PROVIDED DATA START

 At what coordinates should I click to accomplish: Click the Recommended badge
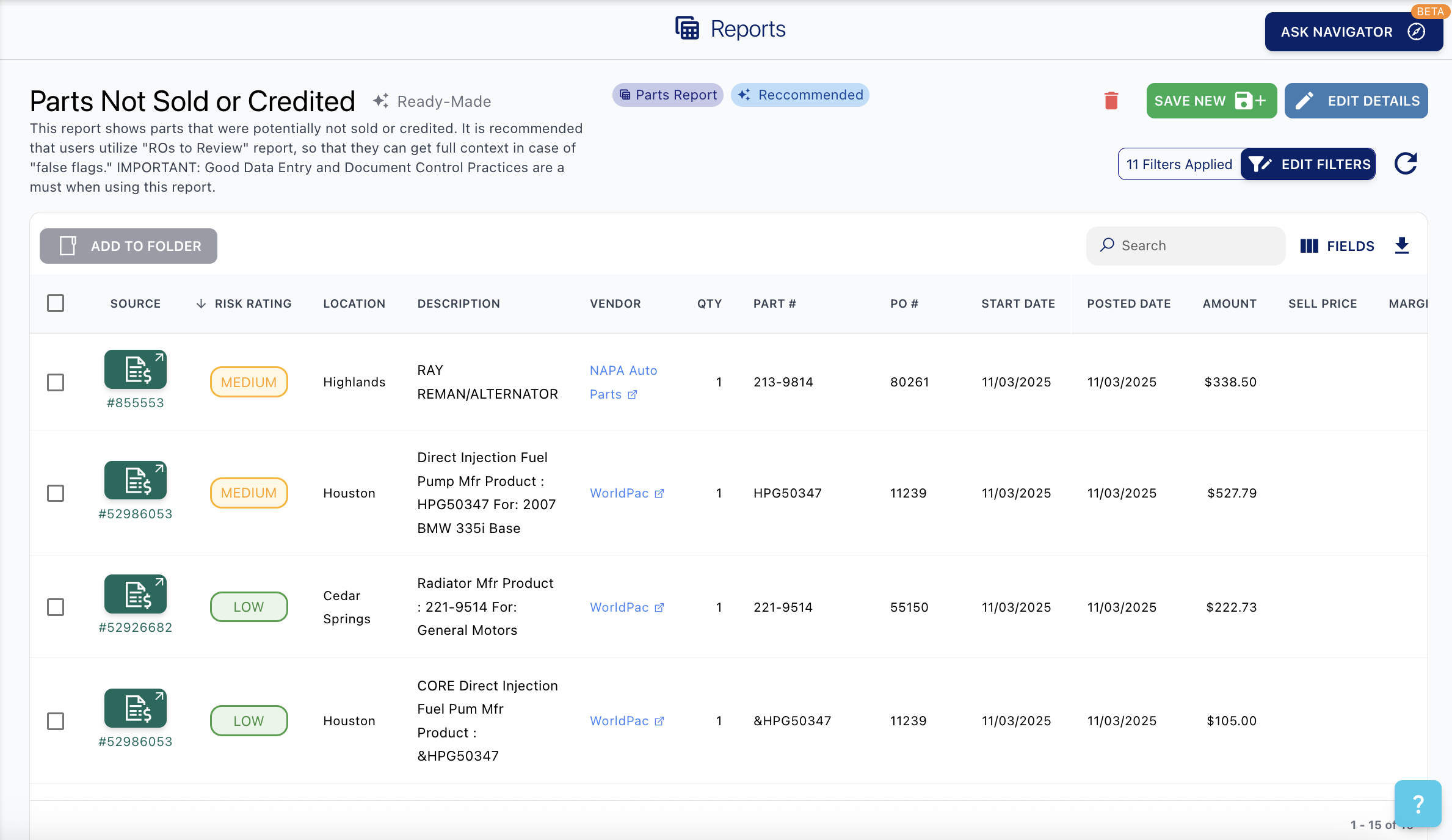pyautogui.click(x=800, y=95)
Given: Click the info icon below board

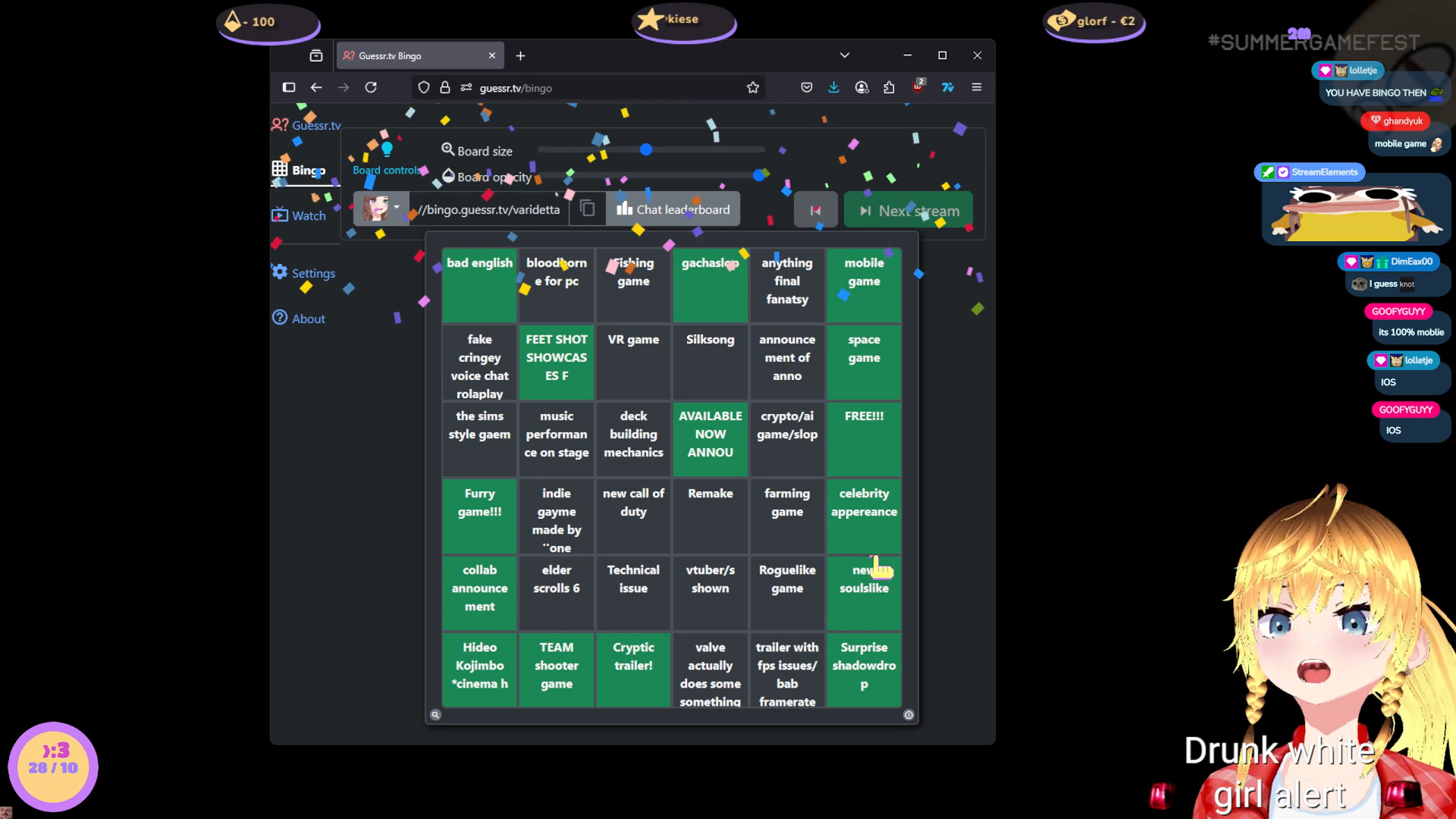Looking at the screenshot, I should tap(908, 714).
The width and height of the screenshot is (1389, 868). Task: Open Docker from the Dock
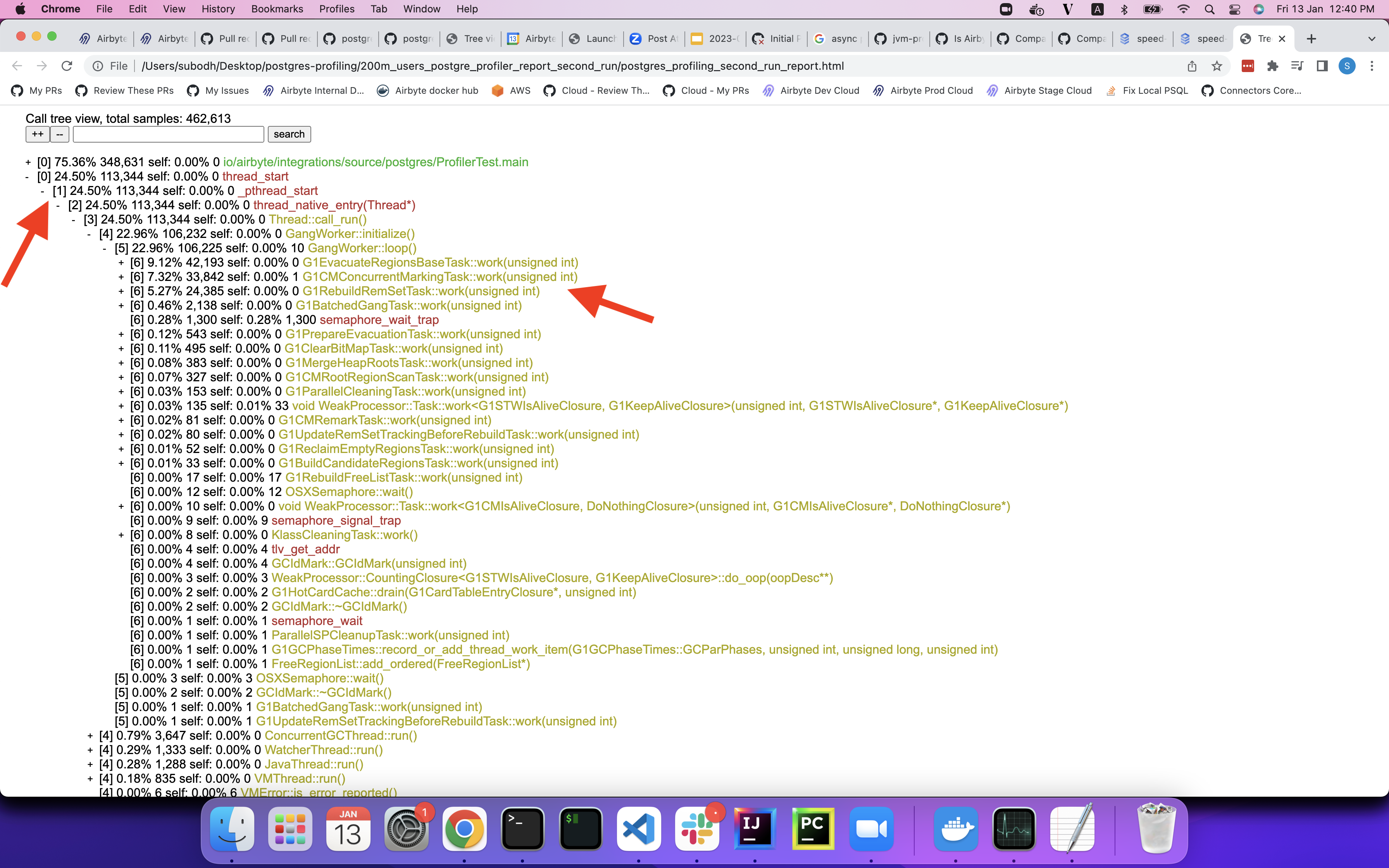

PROVIDED DATA END

EXERCISE BRIEF: What you return must match the records exactly, apart from the images, which are omitted.

EXERCISE ANSWER:
 At what coordinates should I click to accomplish: Click the Recommended badge
pyautogui.click(x=800, y=95)
Given: Click the info icon below board

Looking at the screenshot, I should tap(908, 714).
The width and height of the screenshot is (1389, 868). Task: Open Docker from the Dock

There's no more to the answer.